What to work on:
Transcribe the records below line by line, exactly as they read.

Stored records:

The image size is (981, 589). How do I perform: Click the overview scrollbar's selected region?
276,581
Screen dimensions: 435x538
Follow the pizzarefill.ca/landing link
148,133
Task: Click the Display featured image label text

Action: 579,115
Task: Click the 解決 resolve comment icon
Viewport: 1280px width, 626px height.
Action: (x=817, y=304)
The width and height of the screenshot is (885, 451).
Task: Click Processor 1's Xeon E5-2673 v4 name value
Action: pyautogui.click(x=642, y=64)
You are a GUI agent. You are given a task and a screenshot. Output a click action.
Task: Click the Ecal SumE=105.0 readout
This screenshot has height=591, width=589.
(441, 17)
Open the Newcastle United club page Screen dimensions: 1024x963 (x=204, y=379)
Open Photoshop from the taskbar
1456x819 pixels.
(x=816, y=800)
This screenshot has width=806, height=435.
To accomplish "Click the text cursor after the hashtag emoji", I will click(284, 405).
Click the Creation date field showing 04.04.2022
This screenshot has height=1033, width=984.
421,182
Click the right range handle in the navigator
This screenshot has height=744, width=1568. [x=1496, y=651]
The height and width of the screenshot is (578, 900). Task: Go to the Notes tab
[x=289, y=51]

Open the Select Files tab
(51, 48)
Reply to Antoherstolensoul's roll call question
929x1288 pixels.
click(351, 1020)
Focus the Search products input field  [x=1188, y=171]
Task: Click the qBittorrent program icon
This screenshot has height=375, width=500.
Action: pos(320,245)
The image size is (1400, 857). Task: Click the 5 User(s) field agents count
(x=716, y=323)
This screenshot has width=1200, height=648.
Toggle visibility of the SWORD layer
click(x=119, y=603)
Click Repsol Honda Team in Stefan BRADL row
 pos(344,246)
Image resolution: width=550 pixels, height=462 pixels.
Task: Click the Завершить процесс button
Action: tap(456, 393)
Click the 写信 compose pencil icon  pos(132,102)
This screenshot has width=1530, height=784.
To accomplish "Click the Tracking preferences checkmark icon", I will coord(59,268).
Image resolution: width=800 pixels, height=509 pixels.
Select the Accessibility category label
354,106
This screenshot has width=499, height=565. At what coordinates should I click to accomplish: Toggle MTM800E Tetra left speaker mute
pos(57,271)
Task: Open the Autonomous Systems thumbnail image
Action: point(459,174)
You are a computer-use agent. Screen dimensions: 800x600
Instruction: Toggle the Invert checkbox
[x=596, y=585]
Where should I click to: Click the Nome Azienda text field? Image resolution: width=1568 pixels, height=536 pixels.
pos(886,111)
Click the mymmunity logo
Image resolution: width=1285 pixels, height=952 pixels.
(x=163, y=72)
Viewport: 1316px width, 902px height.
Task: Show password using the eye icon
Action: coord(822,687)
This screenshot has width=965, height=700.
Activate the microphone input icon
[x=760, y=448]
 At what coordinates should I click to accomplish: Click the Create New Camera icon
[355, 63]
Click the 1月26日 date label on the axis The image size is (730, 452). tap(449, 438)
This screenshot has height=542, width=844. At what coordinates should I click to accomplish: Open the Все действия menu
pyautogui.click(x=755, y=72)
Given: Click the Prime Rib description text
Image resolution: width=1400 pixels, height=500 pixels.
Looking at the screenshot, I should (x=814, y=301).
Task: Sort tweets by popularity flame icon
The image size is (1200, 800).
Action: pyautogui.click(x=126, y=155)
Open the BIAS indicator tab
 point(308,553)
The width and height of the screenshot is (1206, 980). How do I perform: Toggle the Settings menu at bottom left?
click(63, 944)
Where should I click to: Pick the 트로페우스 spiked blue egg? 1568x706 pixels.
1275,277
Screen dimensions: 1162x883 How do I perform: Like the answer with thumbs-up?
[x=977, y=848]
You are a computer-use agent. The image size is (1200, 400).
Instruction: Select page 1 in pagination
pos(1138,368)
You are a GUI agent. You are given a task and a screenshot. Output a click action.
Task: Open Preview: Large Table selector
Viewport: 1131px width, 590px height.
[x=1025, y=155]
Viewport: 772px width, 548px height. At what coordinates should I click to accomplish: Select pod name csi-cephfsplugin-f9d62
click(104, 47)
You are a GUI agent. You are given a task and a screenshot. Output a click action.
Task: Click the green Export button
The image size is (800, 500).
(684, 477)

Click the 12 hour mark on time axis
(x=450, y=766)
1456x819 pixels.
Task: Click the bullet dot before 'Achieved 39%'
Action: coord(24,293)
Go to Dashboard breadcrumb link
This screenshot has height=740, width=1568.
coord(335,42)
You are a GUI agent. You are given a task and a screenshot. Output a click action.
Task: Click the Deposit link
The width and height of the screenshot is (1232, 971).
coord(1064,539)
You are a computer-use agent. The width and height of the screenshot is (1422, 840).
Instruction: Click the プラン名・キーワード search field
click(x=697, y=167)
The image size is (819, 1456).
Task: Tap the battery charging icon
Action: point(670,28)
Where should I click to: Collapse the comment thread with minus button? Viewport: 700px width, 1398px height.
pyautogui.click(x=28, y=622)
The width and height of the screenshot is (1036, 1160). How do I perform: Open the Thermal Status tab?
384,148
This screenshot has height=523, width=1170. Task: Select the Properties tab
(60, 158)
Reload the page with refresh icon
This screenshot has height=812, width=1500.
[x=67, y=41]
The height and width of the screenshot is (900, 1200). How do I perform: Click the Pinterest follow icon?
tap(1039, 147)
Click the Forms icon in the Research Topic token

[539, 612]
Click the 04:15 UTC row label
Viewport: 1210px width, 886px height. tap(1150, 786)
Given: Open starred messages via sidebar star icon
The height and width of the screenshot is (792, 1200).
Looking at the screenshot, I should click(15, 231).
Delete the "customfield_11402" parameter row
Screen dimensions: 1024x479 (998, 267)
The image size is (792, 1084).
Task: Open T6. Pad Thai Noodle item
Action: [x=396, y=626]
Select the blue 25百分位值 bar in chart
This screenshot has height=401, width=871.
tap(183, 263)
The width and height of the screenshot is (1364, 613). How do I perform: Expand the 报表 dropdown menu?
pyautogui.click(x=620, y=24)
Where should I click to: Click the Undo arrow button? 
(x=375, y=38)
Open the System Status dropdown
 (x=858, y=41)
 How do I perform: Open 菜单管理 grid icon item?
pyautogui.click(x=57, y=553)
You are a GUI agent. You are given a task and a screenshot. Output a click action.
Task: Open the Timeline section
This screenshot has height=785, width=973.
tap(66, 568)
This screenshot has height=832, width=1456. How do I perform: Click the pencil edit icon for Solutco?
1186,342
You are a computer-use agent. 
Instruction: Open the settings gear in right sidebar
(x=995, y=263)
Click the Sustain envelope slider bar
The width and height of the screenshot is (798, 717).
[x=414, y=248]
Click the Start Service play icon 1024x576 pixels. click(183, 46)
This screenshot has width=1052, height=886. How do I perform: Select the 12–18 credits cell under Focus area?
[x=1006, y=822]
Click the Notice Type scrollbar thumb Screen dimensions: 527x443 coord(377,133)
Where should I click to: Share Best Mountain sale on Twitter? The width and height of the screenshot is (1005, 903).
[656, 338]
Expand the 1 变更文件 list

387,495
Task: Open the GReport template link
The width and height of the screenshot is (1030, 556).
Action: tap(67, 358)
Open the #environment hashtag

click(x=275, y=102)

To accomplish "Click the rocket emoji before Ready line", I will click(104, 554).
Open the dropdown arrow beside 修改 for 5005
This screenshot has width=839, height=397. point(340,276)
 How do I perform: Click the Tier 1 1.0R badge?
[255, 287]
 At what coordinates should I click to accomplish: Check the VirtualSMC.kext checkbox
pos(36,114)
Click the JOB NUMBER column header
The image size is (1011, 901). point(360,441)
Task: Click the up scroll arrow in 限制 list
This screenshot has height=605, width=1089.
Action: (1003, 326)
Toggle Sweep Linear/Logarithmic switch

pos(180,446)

Solution to this exercise:
The image size is (981, 589). How do I perform: Click the overview scrollbar's selected region?
276,581
Screen dimensions: 435x538
Follow the pizzarefill.ca/landing link
148,133
Task: Click the Display featured image label text

Action: 579,115
Task: Click the 解決 resolve comment icon
Viewport: 1280px width, 626px height.
Action: (x=817, y=304)
The width and height of the screenshot is (885, 451).
Task: Click Processor 1's Xeon E5-2673 v4 name value
Action: pyautogui.click(x=642, y=64)
You are a GUI agent. You are given a task and a screenshot. Output a click action.
Task: Click the Ecal SumE=105.0 readout
This screenshot has height=591, width=589.
(441, 17)
Open the Newcastle United club page Screen dimensions: 1024x963 (x=204, y=379)
Open Photoshop from the taskbar
1456x819 pixels.
(x=816, y=800)
This screenshot has width=806, height=435.
To accomplish "Click the text cursor after the hashtag emoji", I will click(284, 405).
Click the Creation date field showing 04.04.2022
This screenshot has height=1033, width=984.
421,182
Click the right range handle in the navigator
This screenshot has height=744, width=1568. [x=1496, y=651]
The height and width of the screenshot is (578, 900). Task: Go to the Notes tab
[x=289, y=51]

Open the Select Files tab
(51, 48)
Reply to Antoherstolensoul's roll call question
929x1288 pixels.
click(351, 1020)
Focus the Search products input field  [x=1188, y=171]
Task: Click the qBittorrent program icon
This screenshot has height=375, width=500.
Action: pos(320,245)
The image size is (1400, 857). Task: Click the 5 User(s) field agents count
(x=716, y=323)
This screenshot has width=1200, height=648.
Toggle visibility of the SWORD layer
click(x=119, y=603)
Click Repsol Honda Team in Stefan BRADL row
 pos(344,246)
Image resolution: width=550 pixels, height=462 pixels.
Task: Click the Завершить процесс button
Action: tap(456, 393)
Click the 写信 compose pencil icon  pos(132,102)
This screenshot has width=1530, height=784.
To accomplish "Click the Tracking preferences checkmark icon", I will coord(59,268).
Image resolution: width=800 pixels, height=509 pixels.
Select the Accessibility category label
354,106
This screenshot has width=499, height=565. At what coordinates should I click to accomplish: Toggle MTM800E Tetra left speaker mute
pos(57,271)
Task: Open the Autonomous Systems thumbnail image
Action: point(459,174)
You are a computer-use agent. Screen dimensions: 800x600
Instruction: Toggle the Invert checkbox
[x=596, y=585]
Where should I click to: Click the Nome Azienda text field? Image resolution: width=1568 pixels, height=536 pixels.
pos(886,111)
Click the mymmunity logo
Image resolution: width=1285 pixels, height=952 pixels.
(x=163, y=72)
Viewport: 1316px width, 902px height.
Task: Show password using the eye icon
Action: coord(822,687)
This screenshot has width=965, height=700.
Activate the microphone input icon
[x=760, y=448]
 At what coordinates should I click to accomplish: Click the Create New Camera icon
[355, 63]
Click the 1月26日 date label on the axis The image size is (730, 452). tap(449, 438)
This screenshot has height=542, width=844. At what coordinates should I click to accomplish: Open the Все действия menu
pyautogui.click(x=755, y=72)
Given: Click the Prime Rib description text
Image resolution: width=1400 pixels, height=500 pixels.
Looking at the screenshot, I should (x=814, y=301).
Task: Sort tweets by popularity flame icon
The image size is (1200, 800).
Action: pyautogui.click(x=126, y=155)
Open the BIAS indicator tab
 point(308,553)
The width and height of the screenshot is (1206, 980). How do I perform: Toggle the Settings menu at bottom left?
click(63, 944)
Where should I click to: Pick the 트로페우스 spiked blue egg? 1568x706 pixels.
1275,277
Screen dimensions: 1162x883 How do I perform: Like the answer with thumbs-up?
[x=977, y=848]
You are a computer-use agent. The image size is (1200, 400).
Instruction: Select page 1 in pagination
pos(1138,368)
You are a GUI agent. You are given a task and a screenshot. Output a click action.
Task: Open Preview: Large Table selector
Viewport: 1131px width, 590px height.
[x=1025, y=155]
Viewport: 772px width, 548px height. At what coordinates should I click to accomplish: Select pod name csi-cephfsplugin-f9d62
click(104, 47)
You are a GUI agent. You are given a task and a screenshot. Output a click action.
Task: Click the green Export button
The image size is (800, 500).
(684, 477)

Click the 12 hour mark on time axis
(x=450, y=766)
1456x819 pixels.
Task: Click the bullet dot before 'Achieved 39%'
Action: coord(24,293)
Go to Dashboard breadcrumb link
This screenshot has height=740, width=1568.
coord(335,42)
You are a GUI agent. You are given a task and a screenshot. Output a click action.
Task: Click the Deposit link
The width and height of the screenshot is (1232, 971).
coord(1064,539)
You are a computer-use agent. The width and height of the screenshot is (1422, 840).
Instruction: Click the プラン名・キーワード search field
click(x=697, y=167)
The image size is (819, 1456).
Task: Tap the battery charging icon
Action: point(670,28)
Where should I click to: Collapse the comment thread with minus button? Viewport: 700px width, 1398px height.
pyautogui.click(x=28, y=622)
The width and height of the screenshot is (1036, 1160). How do I perform: Open the Thermal Status tab?
384,148
This screenshot has height=523, width=1170. Task: Select the Properties tab
(60, 158)
Reload the page with refresh icon
This screenshot has height=812, width=1500.
[x=67, y=41]
The height and width of the screenshot is (900, 1200). How do I perform: Click the Pinterest follow icon?
tap(1039, 147)
Click the Forms icon in the Research Topic token

[539, 612]
Click the 04:15 UTC row label
Viewport: 1210px width, 886px height. tap(1150, 786)
Given: Open starred messages via sidebar star icon
The height and width of the screenshot is (792, 1200).
Looking at the screenshot, I should click(15, 231).
Delete the "customfield_11402" parameter row
Screen dimensions: 1024x479 (998, 267)
The image size is (792, 1084).
Task: Open T6. Pad Thai Noodle item
Action: [x=396, y=626]
Select the blue 25百分位值 bar in chart
This screenshot has height=401, width=871.
tap(183, 263)
The width and height of the screenshot is (1364, 613). How do I perform: Expand the 报表 dropdown menu?
pyautogui.click(x=620, y=24)
Where should I click to: Click the Undo arrow button? 
(x=375, y=38)
Open the System Status dropdown
 (x=858, y=41)
 How do I perform: Open 菜单管理 grid icon item?
pyautogui.click(x=57, y=553)
You are a GUI agent. You are given a task and a screenshot. Output a click action.
Task: Open the Timeline section
This screenshot has height=785, width=973.
tap(66, 568)
This screenshot has height=832, width=1456. How do I perform: Click the pencil edit icon for Solutco?
1186,342
You are a computer-use agent. 
Instruction: Open the settings gear in right sidebar
(x=995, y=263)
Click the Sustain envelope slider bar
The width and height of the screenshot is (798, 717).
[x=414, y=248]
Click the Start Service play icon 1024x576 pixels. click(183, 46)
This screenshot has width=1052, height=886. How do I perform: Select the 12–18 credits cell under Focus area?
[x=1006, y=822]
Click the Notice Type scrollbar thumb Screen dimensions: 527x443 coord(377,133)
Where should I click to: Share Best Mountain sale on Twitter? The width and height of the screenshot is (1005, 903).
[656, 338]
Expand the 1 变更文件 list

387,495
Task: Open the GReport template link
The width and height of the screenshot is (1030, 556).
Action: tap(67, 358)
Open the #environment hashtag

click(x=275, y=102)

To accomplish "Click the rocket emoji before Ready line", I will click(104, 554).
Open the dropdown arrow beside 修改 for 5005
This screenshot has width=839, height=397. point(340,276)
 How do I perform: Click the Tier 1 1.0R badge?
[255, 287]
 At what coordinates should I click to accomplish: Check the VirtualSMC.kext checkbox
pos(36,114)
Click the JOB NUMBER column header
The image size is (1011, 901). point(360,441)
Task: Click the up scroll arrow in 限制 list
This screenshot has height=605, width=1089.
Action: (1003, 326)
Toggle Sweep Linear/Logarithmic switch

pos(180,446)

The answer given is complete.